8. A computer program product residing on a computer readable storage medium having a plurality of instructions stored thereon which, when executed across one or more processors, causes at least a portion of the one or more processors to perform operations for creating a quantum sensor chiplet system comprising:
fabricating a substrate;
coupling a microwave antenna to the substrate;
coupling an interposer to the substrate;
coupling one or more quantum material chips to the interposer;
coupling one or more processors to the interposer; and
coupling one or more storage devices to the interposer.
9. The computer program product of claim 8, wherein the instructions further comprise coupling a light source to at least one of the one or more quantum material chips and a photonic integrated circuit.
10. The computer program product of claim 8, wherein the instructions further comprise coupling one or more detectors to at least one of the one or more quantum material chips and a photonic integrated circuit.
11. The computer program product of claim 8, wherein the instructions further comprise coupling a Voltage-Controlled Oscillator (VCO) and a Phase-Locked Loop (PLL) to the microwave antenna designed to operate in a microwave frequency range.
12. The computer program product of claim 8, wherein the instructions further comprise coupling a heat sink layer to a thermal gap pad.
13. The computer program product of claim 12, wherein the instructions further comprise coupling the thermal gap pad to one of the substrate, at least one of the one or more quantum material chips, a light source, and at least one processor of the one or more processors.
14. The computer program product of claim 8, wherein the instructions further comprise coupling nitrogen vacancy material to at least one of the one or more quantum material chips.

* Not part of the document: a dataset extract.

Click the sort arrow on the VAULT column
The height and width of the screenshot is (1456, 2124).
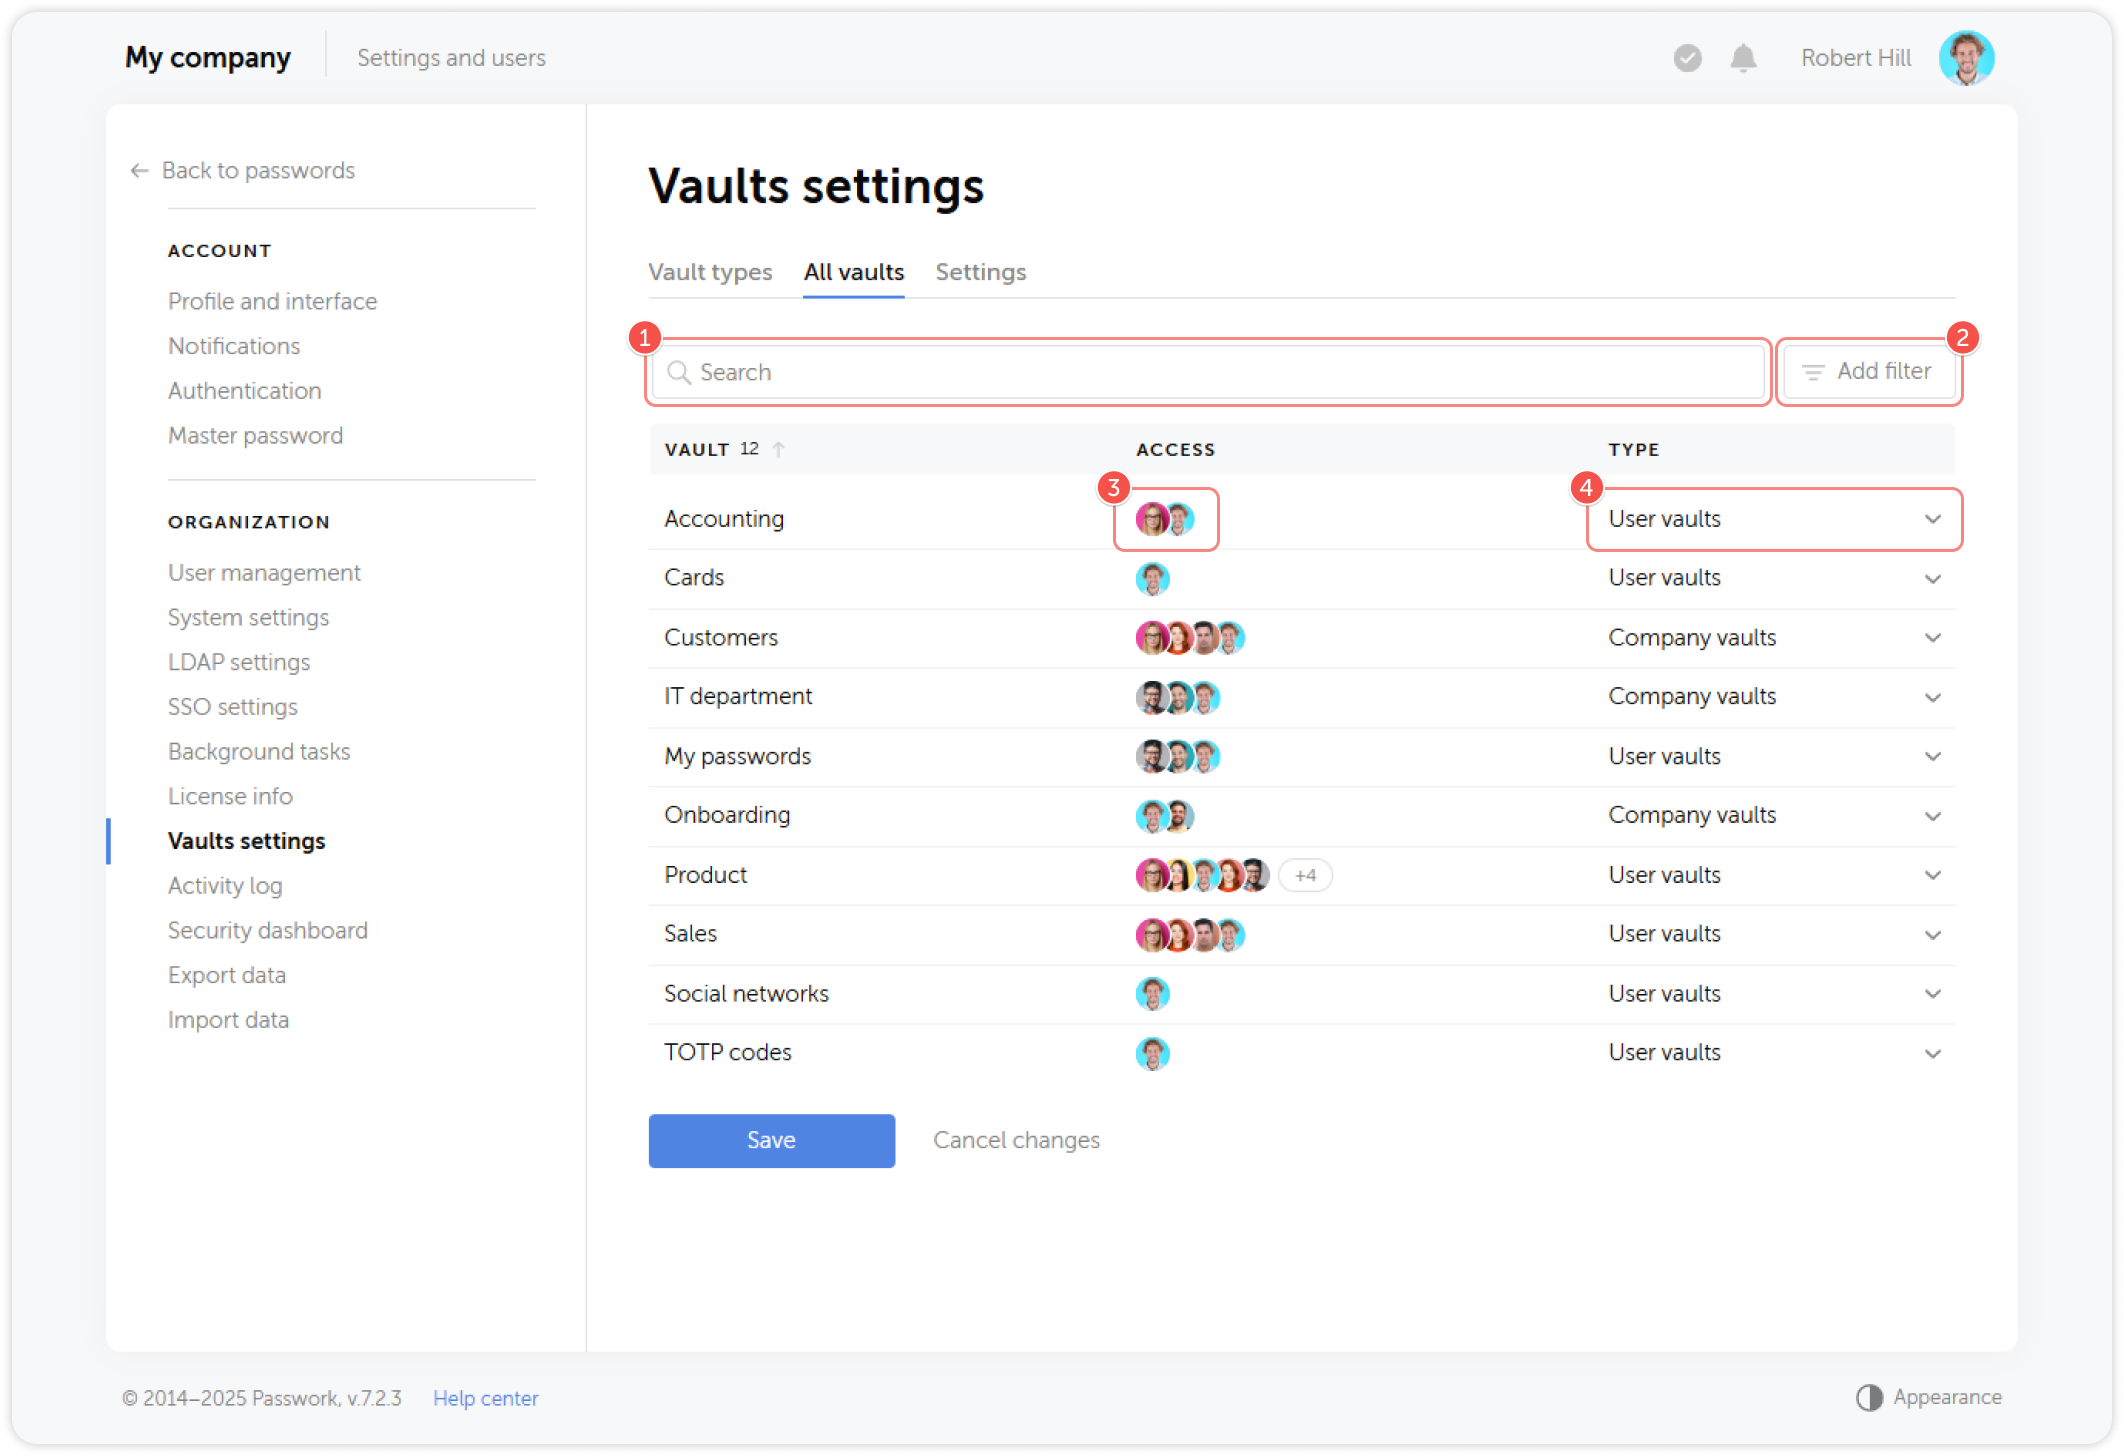(x=779, y=449)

15. A method for creating a quantum sensor chiplet system comprising:
fabricating a substrate;
coupling a microwave antenna to the substrate;
coupling an interposer to the substrate;
coupling one or more quantum material chips to the interposer;
coupling one or more processors to the interposer; and
coupling one or more storage devices to the interposer.
16. The method of claim 15 further comprising coupling a light source to at least one of the one or more quantum material chips and a photonic integrated circuit.
17. The method of claim 15 further comprising coupling one or more detectors to at least one of the one or more quantum material chips and a photonic integrated circuit.
18. The method of claim 15 further comprising coupling a Voltage-Controlled Oscillator (VCO) and a Phase-Locked Loop (PLL) to the microwave antenna designed to operate in a microwave frequency range.
19. The method of claim 15 further comprising coupling a heat sink layer to a thermal gap pad, wherein the thermal gap pad is coupled to one of the substrate, at least one of the one or more quantum material chips, a light source, and at least one processor of the one or more processors.
20. The method of claim 15 further comprising coupling nitrogen vacancy material to at least one of the one or more quantum material chips.